_DOCUMENT PASSAGE_:

Dominican Republic: Leticia Tonos, A State of Madness

For a third time — after Love Child in 2011 and Cristo Rey in 2014 — a film directed by Leticia Tonos will represent the Dominican Republic at the Academy Awards. The Caribbean island has selected her period drama A State of Madness / Mis 500 locos as the country’s Oscar hopeful. Set in 1953 during the cruel dictatorship of Leónidas Trujillo and based on the book by Dominican psychiatrist Antonio Zaglul, the stylish film tells the true story of Dr. Zaglul who was appointed as new director of the Nigüa Psychiatric Hospital after a group of mental patients escaped. Nevertheless, it’s difficult for him to tell if madness lives inside or outside the hospital’s walls. Tonos studied at the London Film School, where her thesis was an adaptation of the Junot Díaz short story “Ysrael”.

Honduras: Gloria Carrión, Days of Light

Honduras has submitted an Oscar candidate for the second time, choosing the Central American omnibus film Days of Light. Produced by the countries of the region — Panama, Costa Rica, Nicaragua, Guatemala, Honduras, and El Salvador — each of the six episodes imagines a local story under the premise that a solar storm has created a blackout in Central America. The Nicaraguan episode is directed by Gloria Carrión. She is a screenwriter and director and has written and directed a series of short documentary and fiction films that have been screened in national and international film festivals. She has a Masters Degree in Documentary Filmmaking from the Film School of Buenos Aires, Argentina; and a Master of Science. in Environment and Development from the London School of Economics. In 2017, she premiered her debut documentary Heiress of the Wind at the International Documentary Film Festival Amsterdam (IDFA).

Peru: Melina León, Song Without a Name

Melina León is a Peruvian director based in Lima and New York. Her debut feature Song Without a Name — selected as Peru’s Oscar contender — premiered at the 2019 Cannes Director’s Fortnight 2019. The film has been selected to over 100 international film festivals winning several awards including Best Director at the Thessaloniki Film Festival, Best Film at the Stockholm Film Festival, and the Cinevision Award for Best Emerging Director at the Munich Film Festival. Set in Peru in 1988, the film is inspired by a true account of child trafficking originally reported by Ismael Leon, her father. An MFA film graduate of Columbia University, her short film El Paraíso de Lili, also set in Peru in 1988, made its international debut at the 47th New York Film Festival.

_PROBLEMS TO SOLVE_:
(1) In the passage on Oscar submissions, at which festival did Gloria Carrión premiere her debut documentary in 2017?
(2) Please continue the passage on Oscar submissions, picking up after its final sentence.

(Saved entries)

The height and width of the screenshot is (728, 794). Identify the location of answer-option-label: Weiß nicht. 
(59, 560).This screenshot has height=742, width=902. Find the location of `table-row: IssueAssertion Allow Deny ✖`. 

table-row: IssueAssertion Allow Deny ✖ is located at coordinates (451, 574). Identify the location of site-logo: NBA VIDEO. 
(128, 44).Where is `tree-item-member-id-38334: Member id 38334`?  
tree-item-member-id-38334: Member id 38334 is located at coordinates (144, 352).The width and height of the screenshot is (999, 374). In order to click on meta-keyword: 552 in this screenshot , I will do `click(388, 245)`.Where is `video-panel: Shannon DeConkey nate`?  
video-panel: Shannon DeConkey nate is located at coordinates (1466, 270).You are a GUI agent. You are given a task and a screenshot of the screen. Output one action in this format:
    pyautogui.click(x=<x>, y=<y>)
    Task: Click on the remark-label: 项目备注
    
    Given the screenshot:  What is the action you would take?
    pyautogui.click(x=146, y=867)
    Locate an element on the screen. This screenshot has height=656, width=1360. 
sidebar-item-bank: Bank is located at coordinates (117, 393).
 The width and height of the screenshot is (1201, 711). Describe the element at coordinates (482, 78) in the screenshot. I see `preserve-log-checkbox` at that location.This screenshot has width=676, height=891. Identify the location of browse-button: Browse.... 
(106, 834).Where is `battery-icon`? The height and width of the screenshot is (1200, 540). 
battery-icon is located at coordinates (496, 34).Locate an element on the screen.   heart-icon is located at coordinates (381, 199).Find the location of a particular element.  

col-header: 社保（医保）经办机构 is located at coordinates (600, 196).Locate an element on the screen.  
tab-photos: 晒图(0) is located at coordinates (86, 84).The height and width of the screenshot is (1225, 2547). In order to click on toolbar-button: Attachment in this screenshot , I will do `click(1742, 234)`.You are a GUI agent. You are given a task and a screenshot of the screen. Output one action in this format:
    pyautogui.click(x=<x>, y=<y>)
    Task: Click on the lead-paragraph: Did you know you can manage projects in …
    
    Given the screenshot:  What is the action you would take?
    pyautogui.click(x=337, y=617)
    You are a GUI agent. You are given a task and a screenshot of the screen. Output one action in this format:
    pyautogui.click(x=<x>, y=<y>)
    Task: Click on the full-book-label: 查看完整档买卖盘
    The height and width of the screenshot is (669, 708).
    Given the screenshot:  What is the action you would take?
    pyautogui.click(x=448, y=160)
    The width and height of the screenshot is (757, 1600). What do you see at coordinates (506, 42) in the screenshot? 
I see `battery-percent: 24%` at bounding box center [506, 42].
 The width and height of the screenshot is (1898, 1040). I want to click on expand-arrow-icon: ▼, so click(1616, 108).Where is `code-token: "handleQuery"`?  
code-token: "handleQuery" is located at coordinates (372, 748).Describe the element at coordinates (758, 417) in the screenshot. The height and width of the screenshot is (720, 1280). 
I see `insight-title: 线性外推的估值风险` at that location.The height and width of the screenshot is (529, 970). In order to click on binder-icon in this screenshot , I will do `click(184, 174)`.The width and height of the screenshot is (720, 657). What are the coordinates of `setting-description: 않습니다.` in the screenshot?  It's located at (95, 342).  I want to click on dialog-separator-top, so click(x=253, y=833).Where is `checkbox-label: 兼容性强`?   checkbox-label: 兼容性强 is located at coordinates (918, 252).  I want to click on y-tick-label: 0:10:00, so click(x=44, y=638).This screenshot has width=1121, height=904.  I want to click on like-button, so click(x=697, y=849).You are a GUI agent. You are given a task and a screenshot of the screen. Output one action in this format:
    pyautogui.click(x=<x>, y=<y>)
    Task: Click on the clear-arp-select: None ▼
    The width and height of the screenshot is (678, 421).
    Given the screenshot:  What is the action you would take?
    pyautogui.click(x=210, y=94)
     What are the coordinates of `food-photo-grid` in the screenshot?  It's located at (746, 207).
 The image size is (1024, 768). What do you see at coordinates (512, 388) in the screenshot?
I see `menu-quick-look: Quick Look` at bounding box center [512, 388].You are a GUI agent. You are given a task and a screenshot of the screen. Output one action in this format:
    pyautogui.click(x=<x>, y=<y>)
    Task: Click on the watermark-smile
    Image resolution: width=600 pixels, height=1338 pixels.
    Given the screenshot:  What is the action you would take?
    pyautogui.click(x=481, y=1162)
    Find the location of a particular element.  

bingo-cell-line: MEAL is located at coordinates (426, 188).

_ANSWERS BY ITEM NUMBER_:
(1) The International Documentary Film Festival Amsterdam (IDFA).

(2)
Uruguay: Leticia Jorge Romero, Alelí

Uruguay has selected the comedy Alelí, the second feature film by director Leticia Jorge Romero, as the South American country’s Academy Awards contender. Jorge Romero studied Media at the Catholic University in Uruguay, and worked with Ana Guevara in the short films El cuarto del fondo (2007) and Summer Runners (2008), as well as in their debut feature So Much Water, which played in numerous film festivals including Berlin, Miami, Guadalajara, BAFICI, and London BFI. Alelí, a black comedy about a dysfunctional family, marks her first film as a solo director.

Venezuela: Anabel Rodríguez Ríos, Once Upon a Time in Venezuela

Filmmaker Anabel Rodríguez Ríos’ first feature Once Upon a Time in Venezuela is competing as the Venezuelan Oscar contender and premiered at Sundance Film Festival in 2020. The film follows residents of a small fishing village as they prepare for the parliamentary election. Once the village of Congo Mirador was prosperous; now it is decaying and disintegrating — a prophetic reflection of Venezuela itself. Since its premiere, Once Upon a Time in Venezuela has been featured in The Hollywood Reporter, RogerEbert.com, and more and has screened at DOC NYC, Hot Docs, and DocMX. Rodríguez Ríos is based in Vienna, Austria, and she earned a master’s in filmmaking at the London Film School. Her short film The Barrel, part of the “Why Poverty?” series, went to over 50 international film festivals, including Hot Docs and IDFA and was awarded with a TFI Latin America Grant.